Supplied information:
• • • • • • •
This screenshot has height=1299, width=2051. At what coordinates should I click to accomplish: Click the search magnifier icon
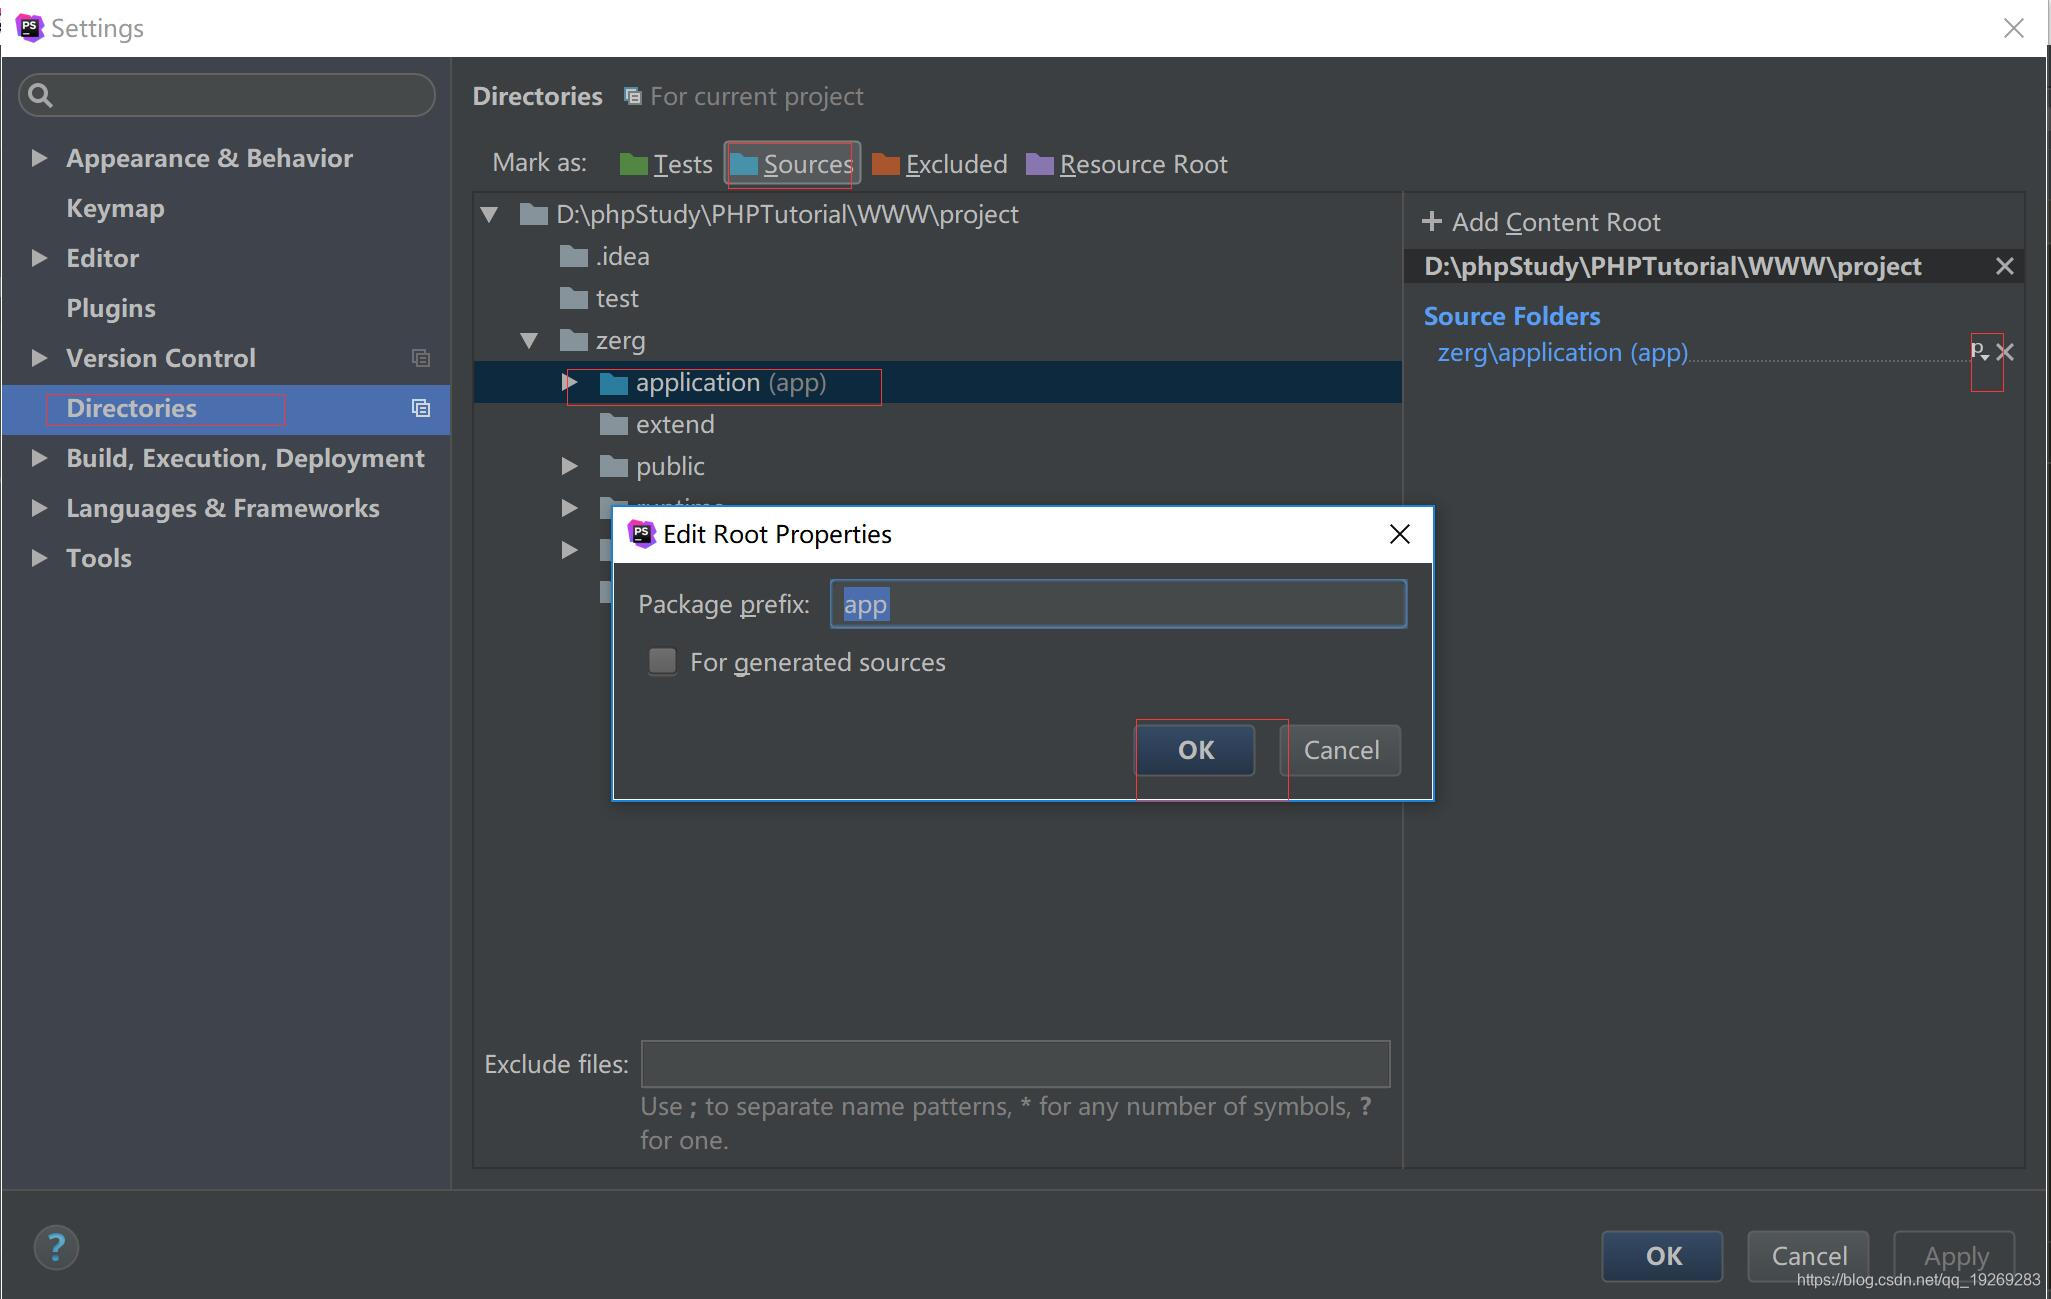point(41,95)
• • • • • • •
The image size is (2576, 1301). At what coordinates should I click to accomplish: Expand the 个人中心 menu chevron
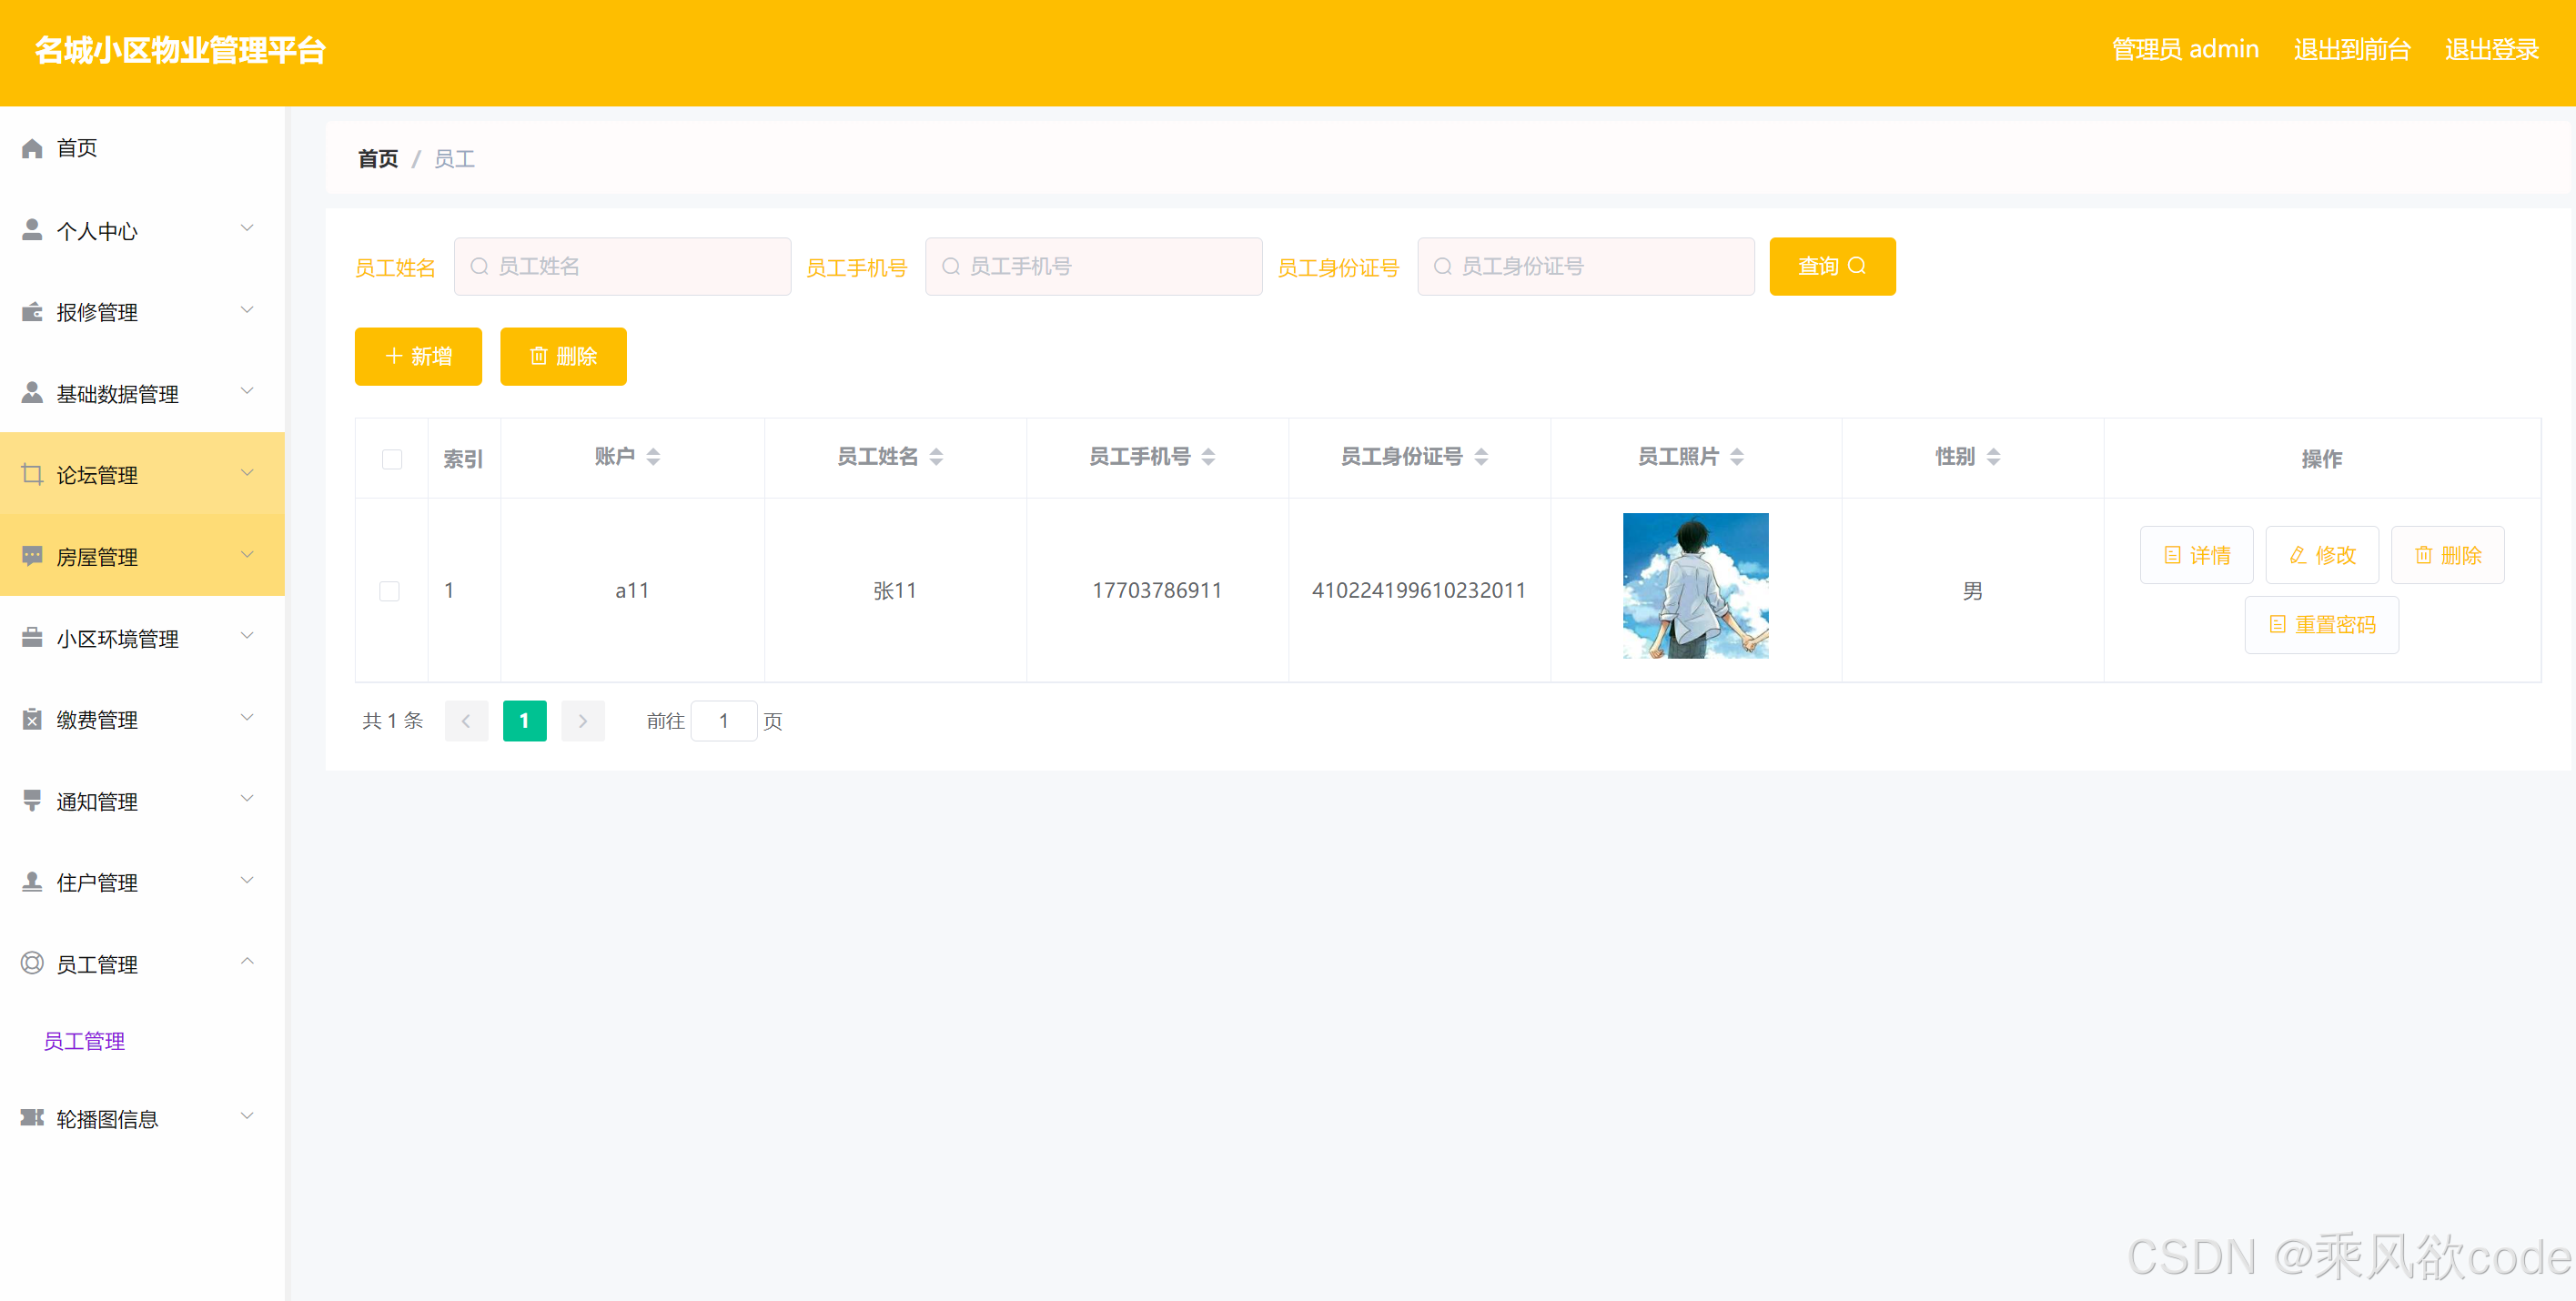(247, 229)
• • • • • • •
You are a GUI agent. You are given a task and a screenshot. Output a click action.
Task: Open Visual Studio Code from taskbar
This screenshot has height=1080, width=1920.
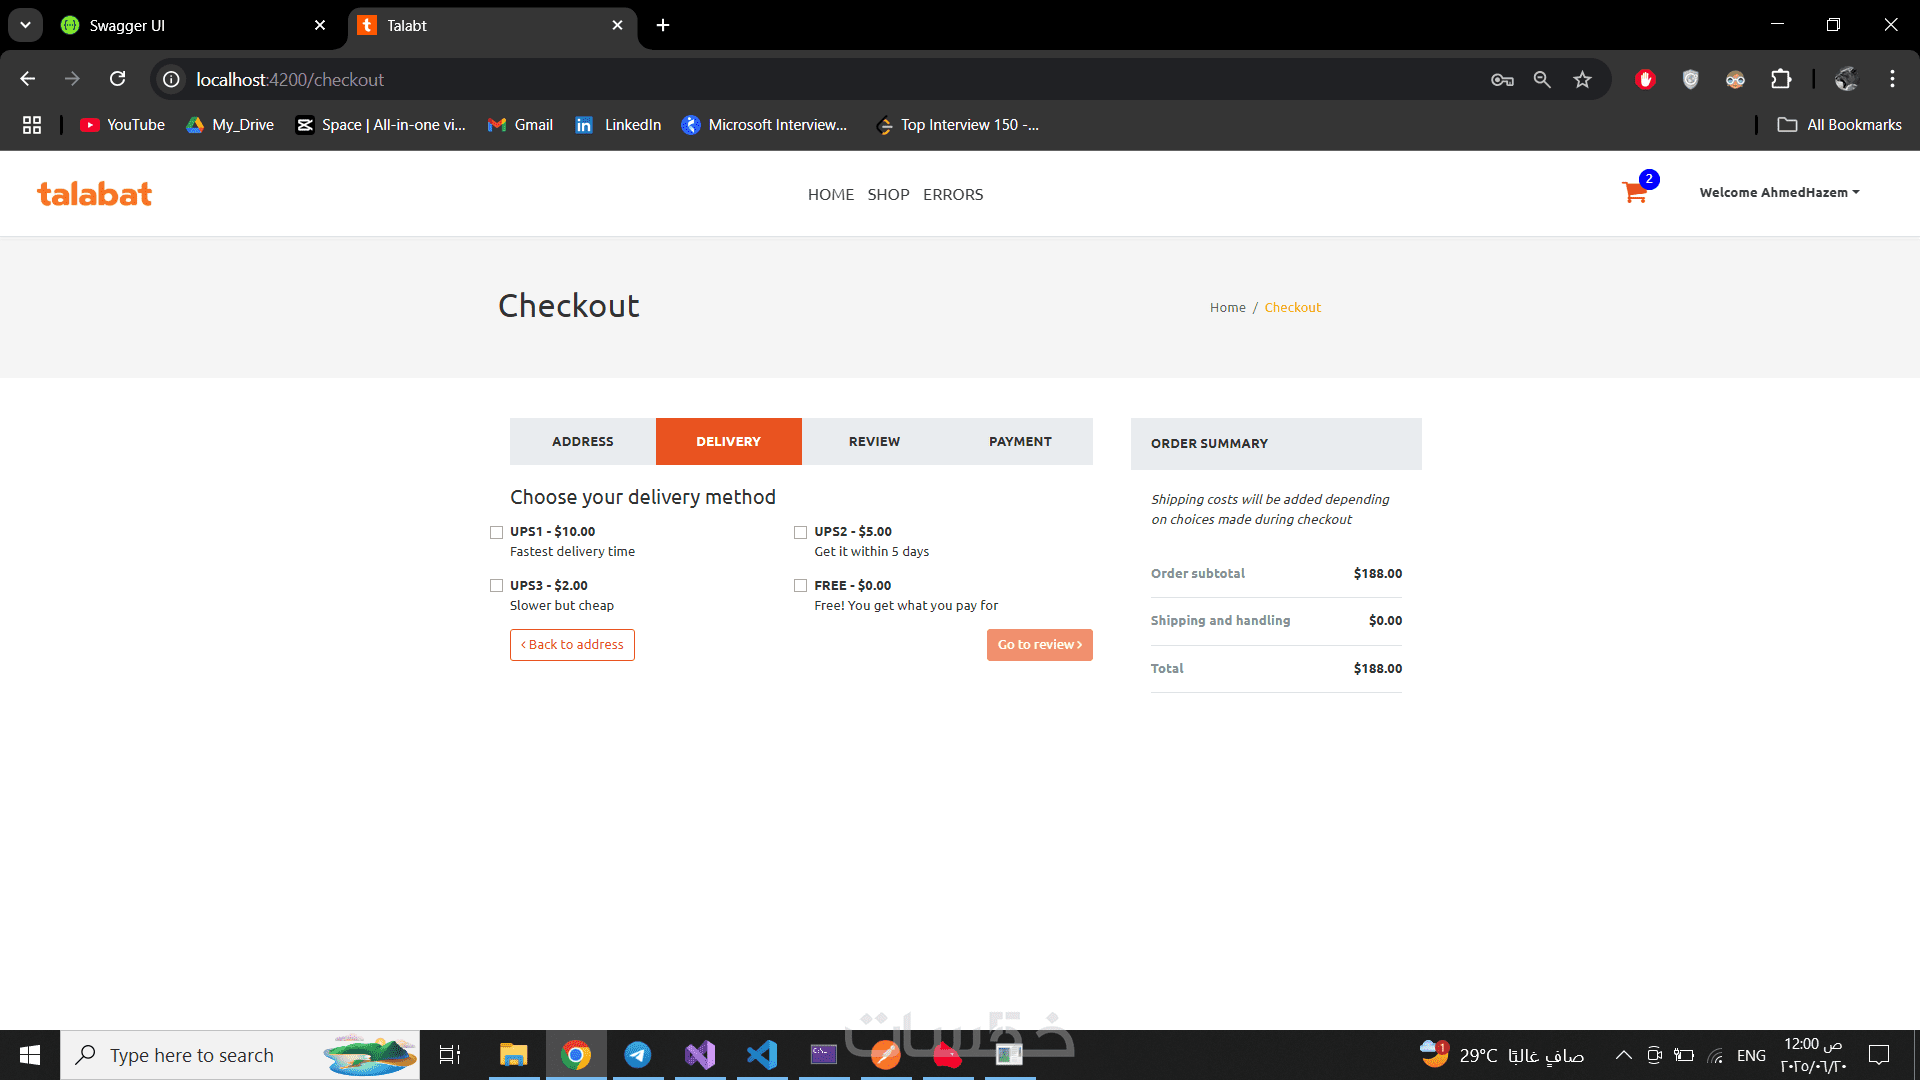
• • • • • • •
Task statement: Extract from the records above the lines from the one containing "You are a GUI" to the one containing "This screenshot has height=1080, width=1920.", both lines included, exactly as they appear and with nothing else.

Solution to the problem:
You are a GUI agent. You are given a task and a screenshot. Output a click action.
Task: Open Visual Studio Code from taskbar
This screenshot has height=1080, width=1920.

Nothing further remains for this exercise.